Figure 1. Mutant P85α bound P110α and P110β and increased signaling through the PI3K pathway.

(A) GFP, or Flag-tagged wildtype or mutant P85α was expressed in 293T cells and whole cell lysates immunoprecipitated with anti-Flag antibody. Western blotting demonstrated that mutant P85α constructs retained their interaction with both P110α and P110β. (B) Wildtype or mutant P85α was co-expressed in 293T cells with wildtype P110α, and PI3K heterodimers were immunoprecipitated using anti-Flag antibody. In vitro kinase activity was assessed by measuring phosphorylation of phosphatidylinositol, and total PIP₃ signal was quantified and normalized to the total amount of P110α protein loaded in the assay. The average activity from five independent samples is shown (± SD). (C) Expression of mutant P85α constructs increased signaling through the PI3K pathway. Wildtype or mutant P85α was co-expressed with wildtype P110α in Hs683 glioma cells or E6/E7/hTERT-immortalized normal human astrocytes.
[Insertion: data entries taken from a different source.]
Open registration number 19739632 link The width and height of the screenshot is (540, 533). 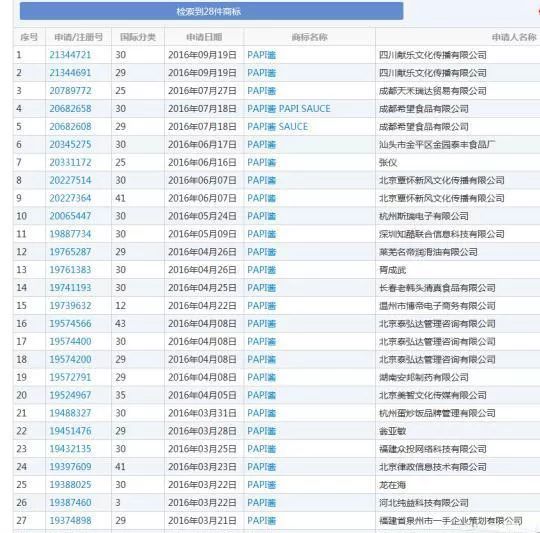pos(70,306)
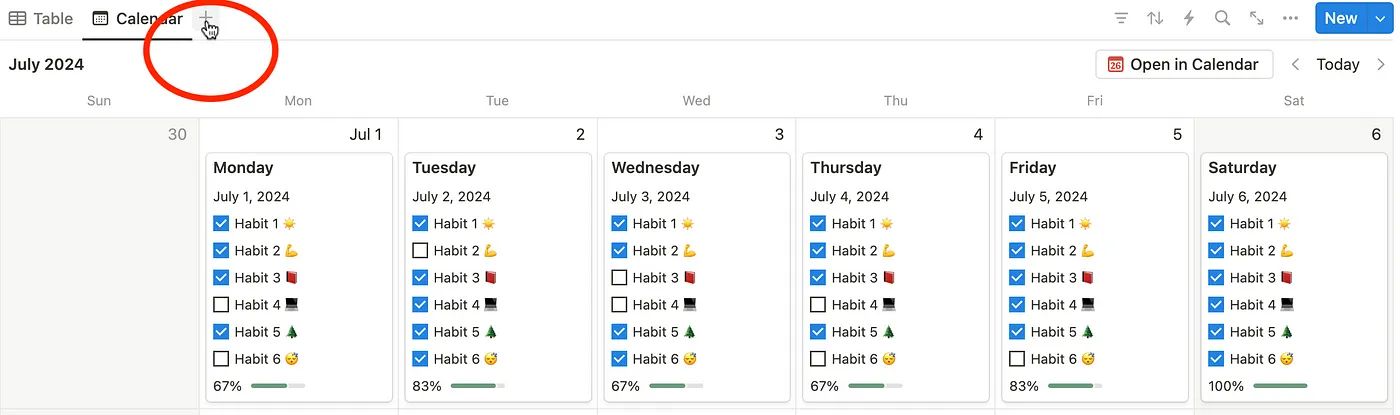Uncheck Habit 6 on Saturday's card
The width and height of the screenshot is (1400, 415).
[1216, 359]
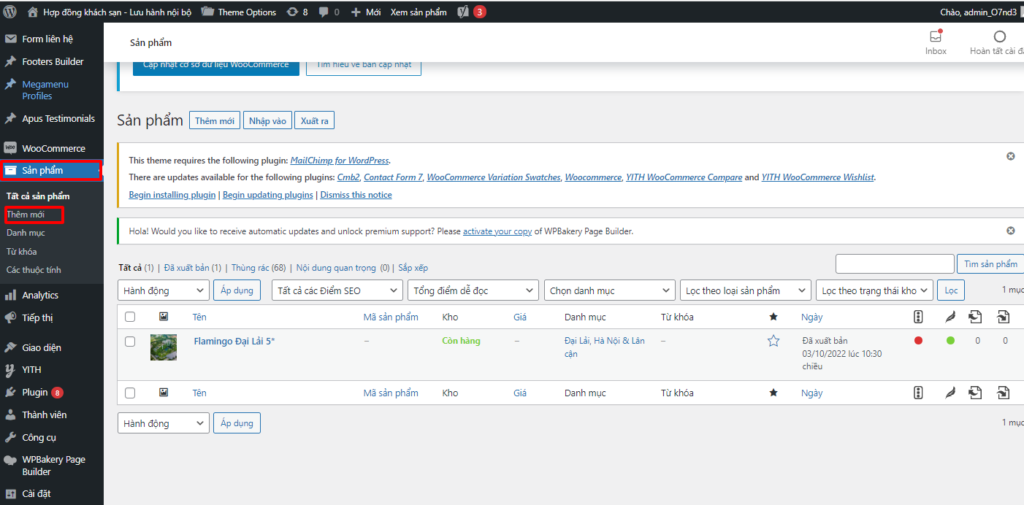1024x505 pixels.
Task: Expand the top Hành động bulk dropdown
Action: [163, 290]
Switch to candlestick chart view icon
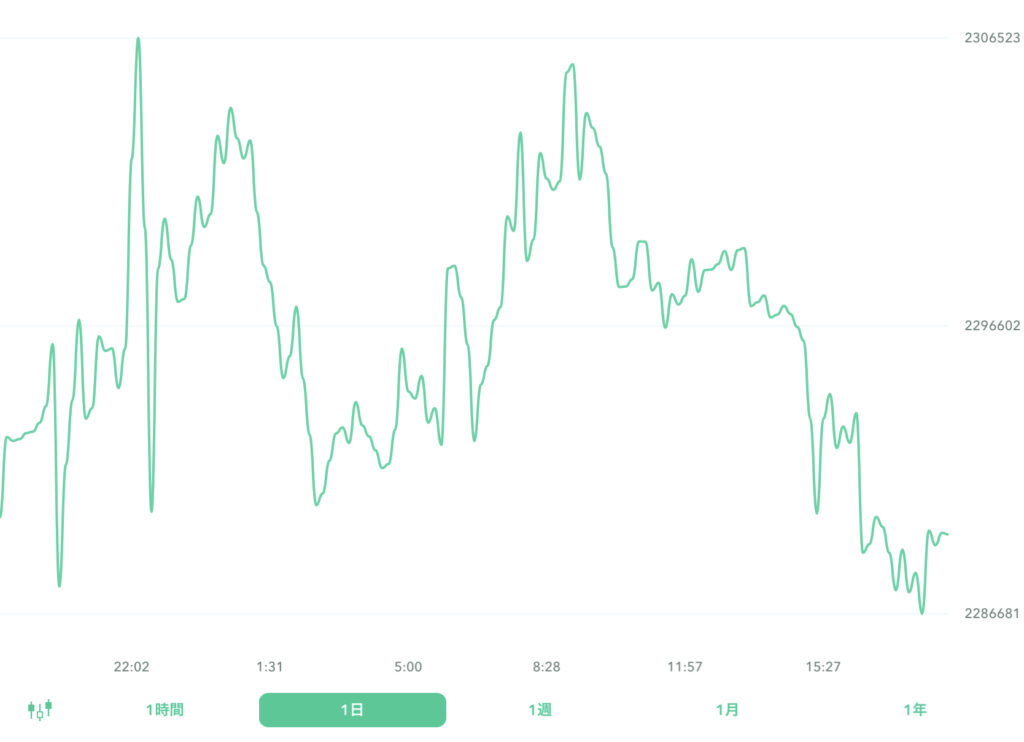1024x742 pixels. pos(40,710)
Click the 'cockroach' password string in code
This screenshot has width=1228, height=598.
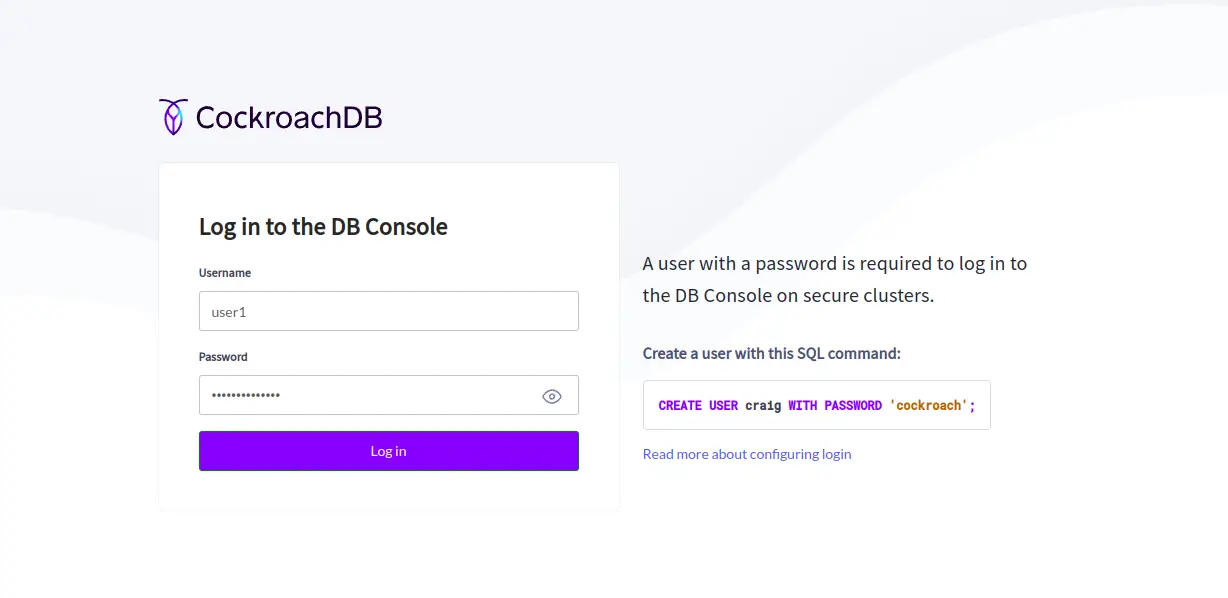pyautogui.click(x=928, y=406)
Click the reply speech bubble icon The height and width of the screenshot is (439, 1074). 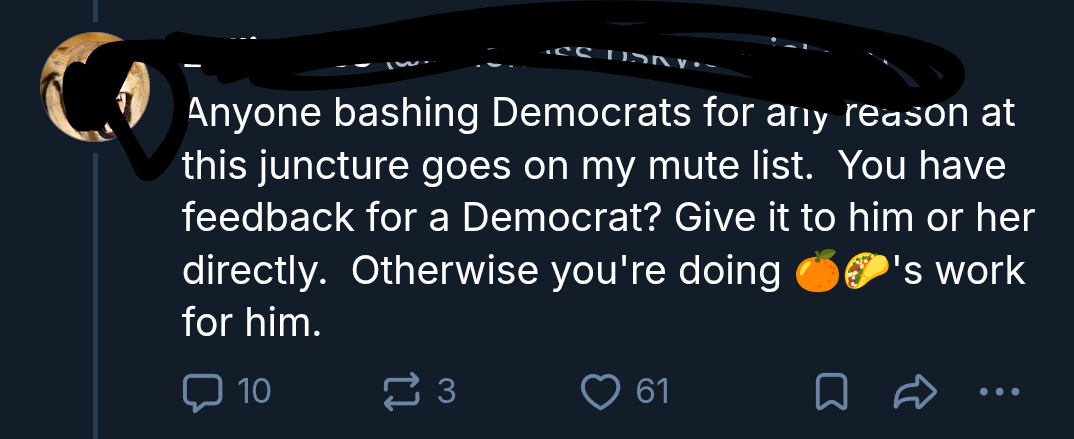click(204, 390)
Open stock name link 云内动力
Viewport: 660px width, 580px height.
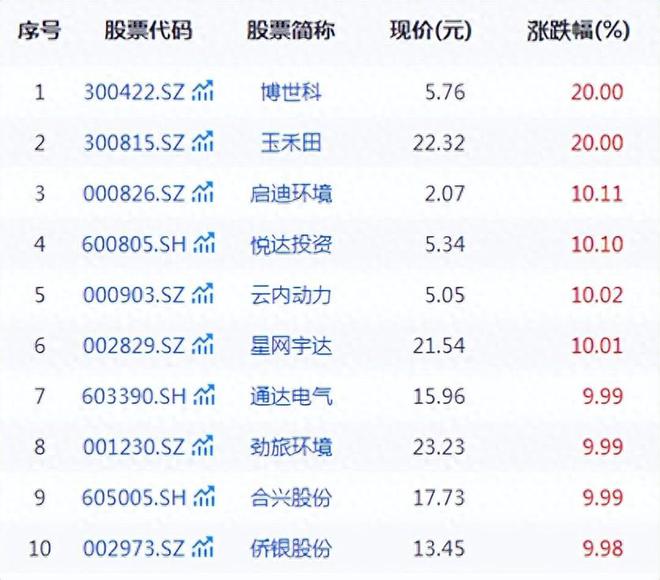(x=290, y=295)
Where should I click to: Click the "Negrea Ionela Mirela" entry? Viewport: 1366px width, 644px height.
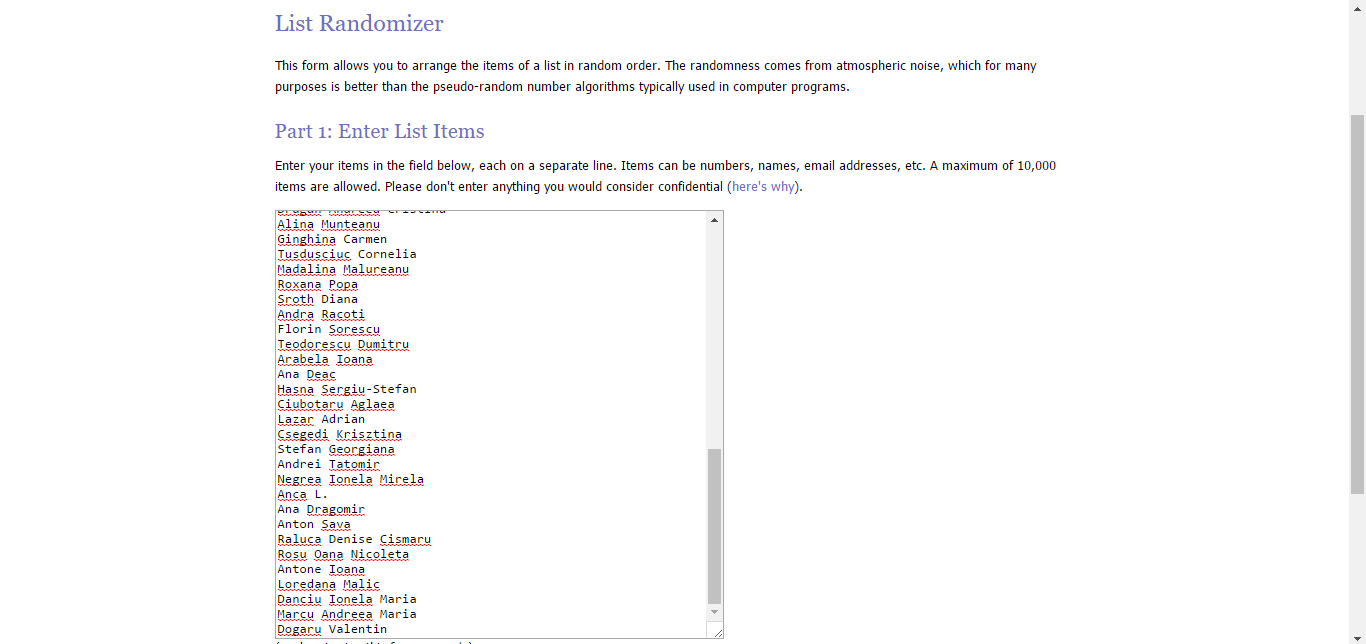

The resulting cell lines were grown in the indicated concentrations of serum and western blotting was performed to assess activity of the PI3K and MAPK pathways. Representative western blots from at least three experiments are shown. Numerical values below each pAKT panel of the immunoblots represent quantification of the relative protein level by densitometry (normalized to AKT).